Thomas Redlinger
Weatherford International Ltd.
Everything we have previously known about drill pipe is on the verge of change through the development of a computerized system that uses radio frequency identification (RFID) to tag each joint of drill pipe.
While drill pipe has rarely been the starting point for well planning, it has seldom been a constraint. The highly engineered critical load component has evolved significantly over the last 60 years with such advances as improved high strength metallurgy and high torque connections.
Drill pipe has increasingly become a limiting factor as extreme wellbores have placed new performance demands on materials, connections, and fatigue life.
A key impediment to improvement has been the near impossible task of effectively tracking and compiling data on individual joints of pipe.
The RFID technology, which uses radio waves to transfer data from an electronic tag, provides a unique solution to the old problem. The innovation joins a broad advance in which the technology is being used in tools and equipment for identification and for activation.
RFID traceable drill pipe is now becoming a reality for many operators in new drilling environments. Several strings of the latest generation of RFID tagged drill pipe, which went through many tests in the North Sea, and have been shipped to operators in Brazil and China.
Offshore Brazil
Petrobras addressed the tracking problem a year ago when it set out to track drill pipe used in its challenging deepwater wells. Carbon dioxide and hydrogen sulfide in the wells present additional challenges to already extreme conditions, and the operator wanted to reduce drilling risks by positively identifying each joint of pipe and linking it to a detailed dossier of specific information. That information was to be accessible and updateable in an operational context from the rig floor.

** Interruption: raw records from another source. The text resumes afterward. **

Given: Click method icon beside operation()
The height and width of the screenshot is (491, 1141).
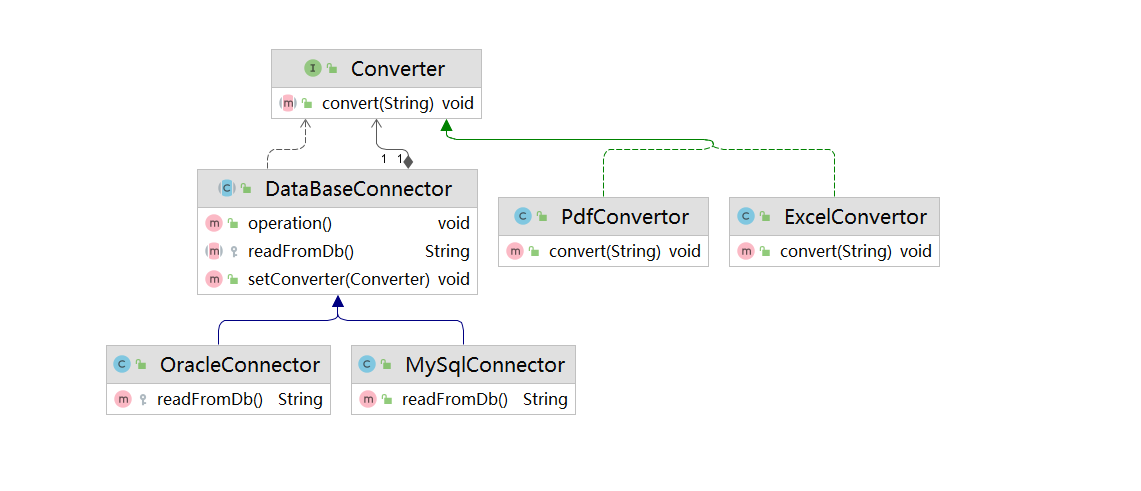Looking at the screenshot, I should [213, 223].
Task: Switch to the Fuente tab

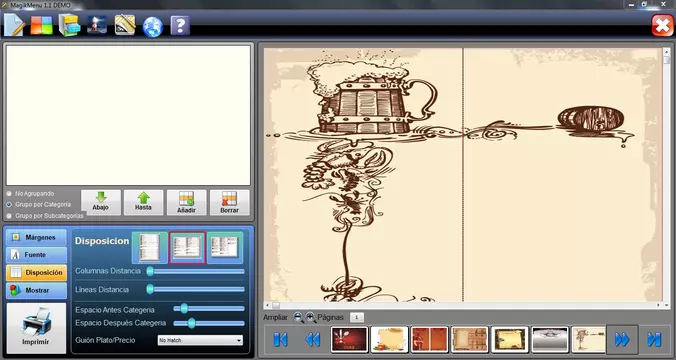Action: pyautogui.click(x=36, y=255)
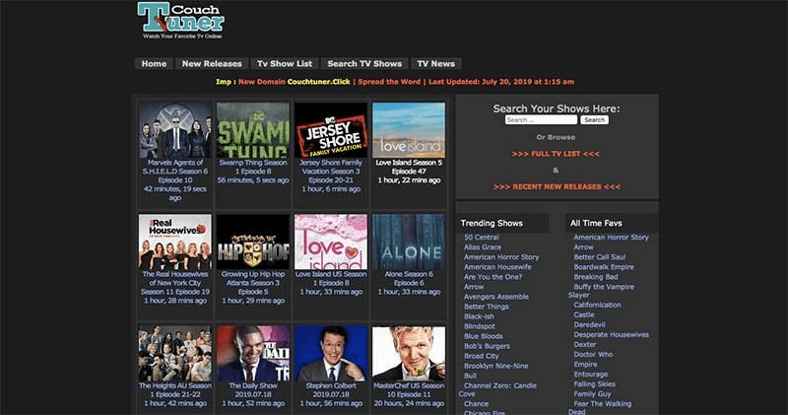
Task: Click the Real Housewives of New York thumbnail
Action: click(x=175, y=242)
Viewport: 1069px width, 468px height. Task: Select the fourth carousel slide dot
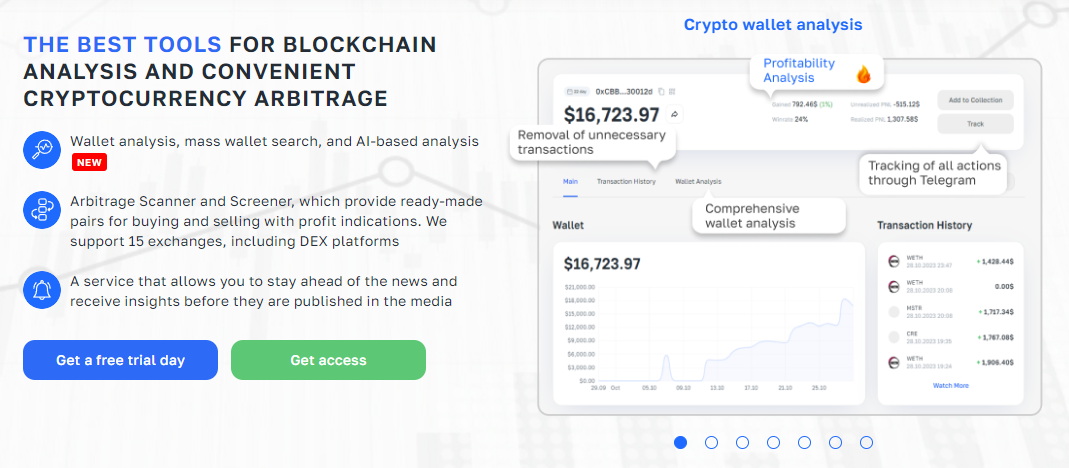coord(773,443)
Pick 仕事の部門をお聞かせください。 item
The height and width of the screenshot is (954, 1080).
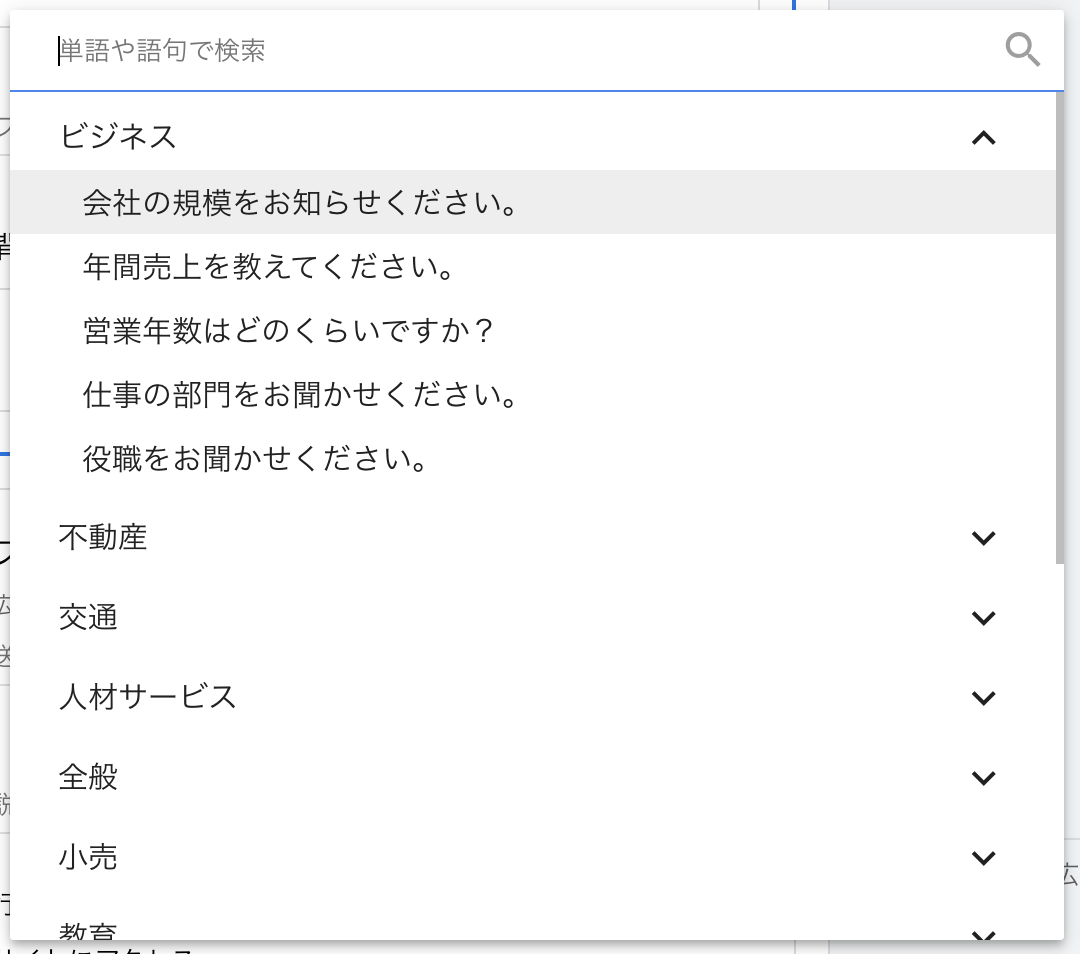(301, 395)
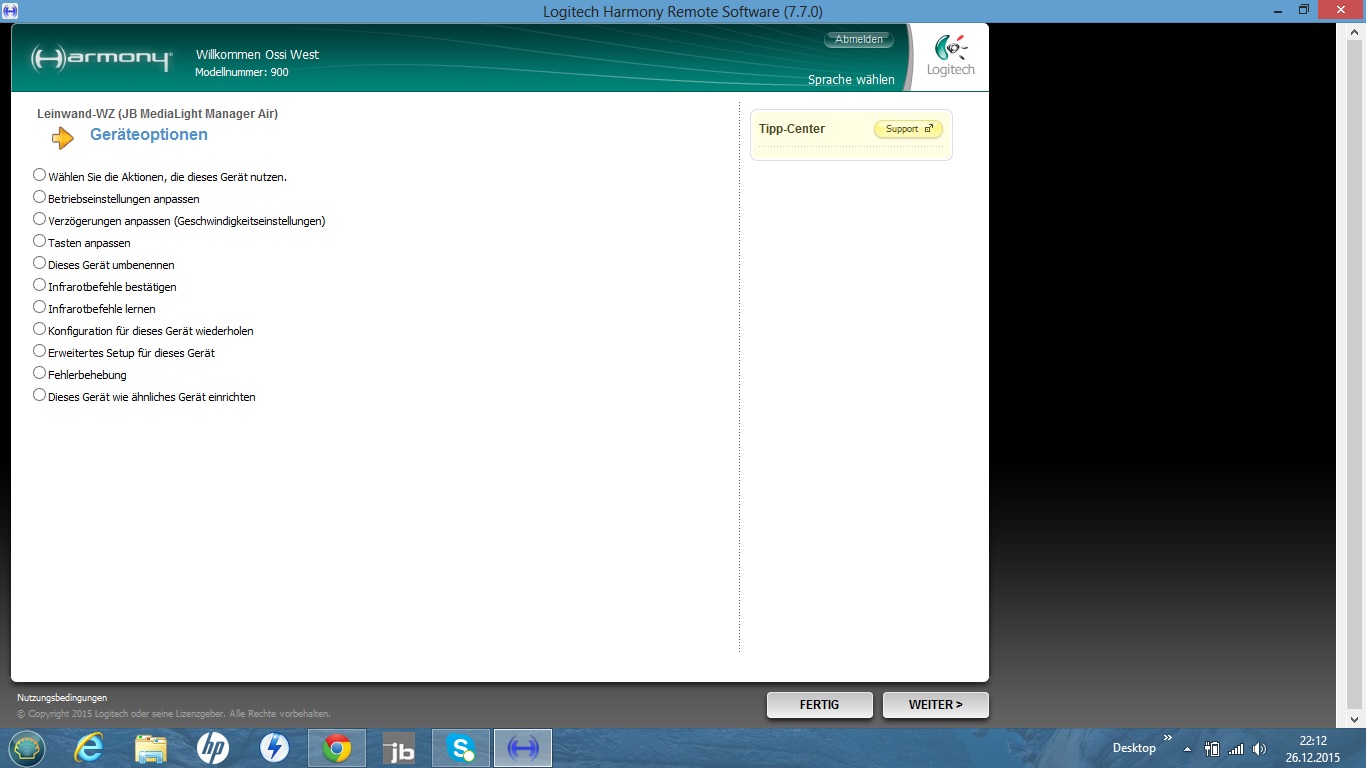Select 'Fehlerbehebung' radio option

(x=40, y=373)
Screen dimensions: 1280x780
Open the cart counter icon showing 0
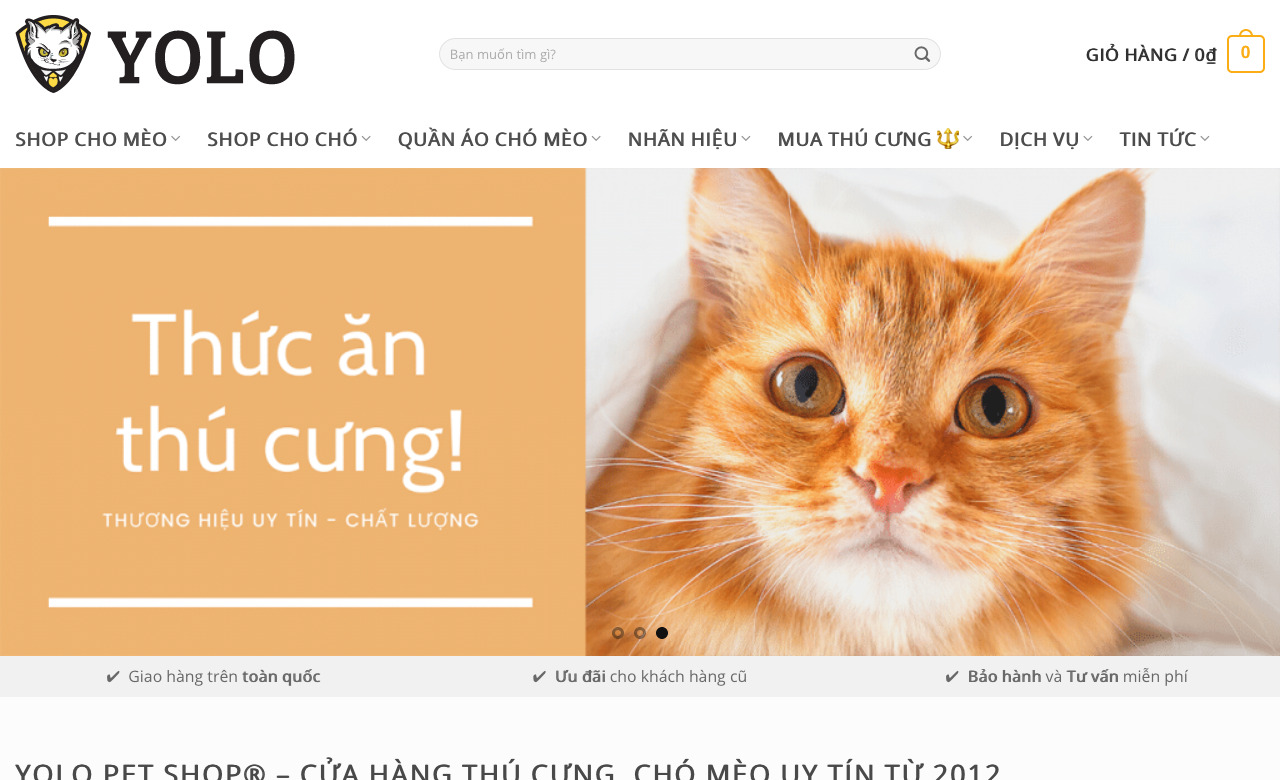coord(1245,53)
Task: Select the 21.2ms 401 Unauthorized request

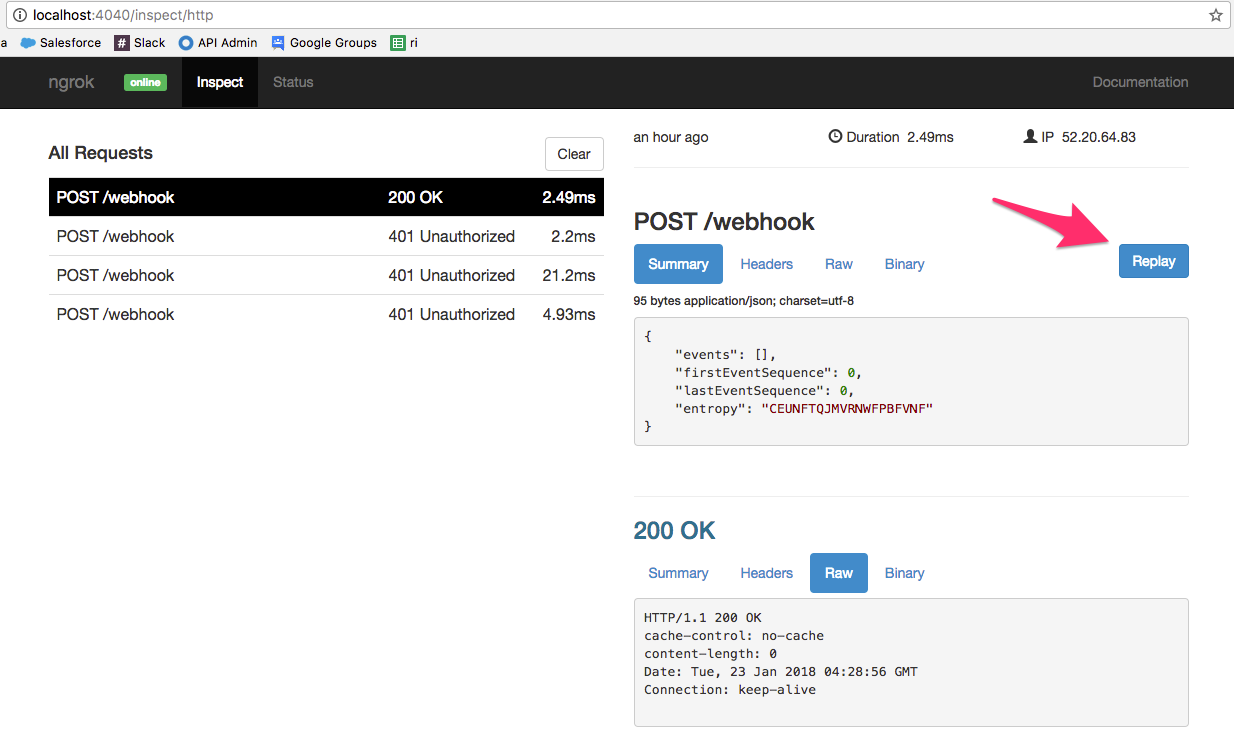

Petrobras proposed to do so using RFID technology. Their broad objectives described an RFID-based system able to track each joint of drill pipe and update its technical specifications, inspection history, and maintenance record. Goals also included the ability to manage the rig dispatch history and provide information on the pipe's sequential position in the drill string for all wells.
Weatherford, which was providing the rental drill pipe, was already engaged in developing RFID technology for drilling equipment and tools through its Smart Iron initiative. The effort quickly turned to solving the Petrobras drill pipe tracking challenge.
The system provided by the Norwegian based Trac ID is the first to integrate drill pipe life cycle management and RFID technology. The system was recently deployed in Brazil, with more than 7,500 joints for tagged and traceable 5-in. drill pipe and a custom software system for managing data and immediate operational access.
Recently, the first few strings of RFID traceable drill pipe have been shipped offshore Brazil. Concurrently, an RFID drill pipe string in Asia has been deployed to a drilling contractor. These are the first commercial attempts to manage individual joints of drill pipe and identify specific information that is central to enhancing safety and future drill pipe performance.
Design considerations
Development of the tracking system centered on two main components: the RFID tags and the software to manage and make the data readily accessible.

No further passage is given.